The Sunderbans logically is a ‘No Plastic Zone’ which means no plastic may be thrown into the water (duh) and our boat had a few of these big signs on the inside of the open upper deck. It still didn’t stop one ‘sophisticated’ elderly Indian man from trying to throw a plastic cover of a bottle into the water. Just then the wind blew it back on our deck, by the power of Bonobibi, the local goddess and caretaker of the Sundarbans forest, hah. We returned back to the Sonankhali dock under a scorching sun, drunk a palm nut and got back in the overheated bus. Back to the city, past the nice green watery fields. I saw a few young boys and a man standing next to a rice field, trying to scare something away with bamboo sticks, perhaps a cobra or another snake which like scour the paddies.

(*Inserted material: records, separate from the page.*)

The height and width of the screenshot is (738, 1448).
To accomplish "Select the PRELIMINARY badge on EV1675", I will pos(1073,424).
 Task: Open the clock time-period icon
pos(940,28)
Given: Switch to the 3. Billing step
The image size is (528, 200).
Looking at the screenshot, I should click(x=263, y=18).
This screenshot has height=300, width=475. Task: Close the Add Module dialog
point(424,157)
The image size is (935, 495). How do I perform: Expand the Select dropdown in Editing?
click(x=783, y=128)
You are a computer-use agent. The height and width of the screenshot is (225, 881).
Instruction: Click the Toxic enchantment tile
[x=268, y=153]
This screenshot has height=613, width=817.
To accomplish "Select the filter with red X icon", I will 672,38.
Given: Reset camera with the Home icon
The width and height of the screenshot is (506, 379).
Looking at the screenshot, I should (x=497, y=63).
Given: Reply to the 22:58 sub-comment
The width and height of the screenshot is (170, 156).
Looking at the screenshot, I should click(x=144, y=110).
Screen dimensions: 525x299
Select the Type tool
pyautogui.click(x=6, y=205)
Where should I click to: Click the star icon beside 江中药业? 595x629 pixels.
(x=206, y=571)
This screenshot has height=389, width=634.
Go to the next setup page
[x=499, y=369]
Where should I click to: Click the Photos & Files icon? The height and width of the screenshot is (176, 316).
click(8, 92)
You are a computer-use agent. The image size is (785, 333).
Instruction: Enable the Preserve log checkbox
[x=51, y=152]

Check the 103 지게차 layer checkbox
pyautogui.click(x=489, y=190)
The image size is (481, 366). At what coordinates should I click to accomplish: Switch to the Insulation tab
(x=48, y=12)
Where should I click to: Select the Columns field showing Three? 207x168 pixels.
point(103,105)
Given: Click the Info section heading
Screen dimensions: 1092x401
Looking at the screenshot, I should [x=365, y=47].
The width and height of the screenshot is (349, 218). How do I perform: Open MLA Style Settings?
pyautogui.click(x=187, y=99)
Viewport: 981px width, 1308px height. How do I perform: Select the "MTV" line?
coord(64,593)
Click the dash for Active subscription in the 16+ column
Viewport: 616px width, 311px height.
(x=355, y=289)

Upon rolling into the outer reaches of Kolkata, the sun got shrouded in clouds again, or just smog? Who knows.

 

Bonobibi & Dakhin Rai shrine on mangrove island

 

here an awareness video about the Sundarbans

At the end of every post, we’ll also insert a special local dish that we enjoyed .

Food at special Bengali restaurant; Aier fish with banana flower curry. Bengali fish cuisine is delicious stuff, even the rat that ran out of the kitchen into our sight couldn’t kill our appetite. (and the proprietor who saw the rat too and saw that we saw it, didn’t even blink an eye)

We’re gonna lay low in Kolkata a few days and enjoy the Durga fest and some entertainment before we go to the state Jharkhand.  I will post up some local folkpop music in the next one.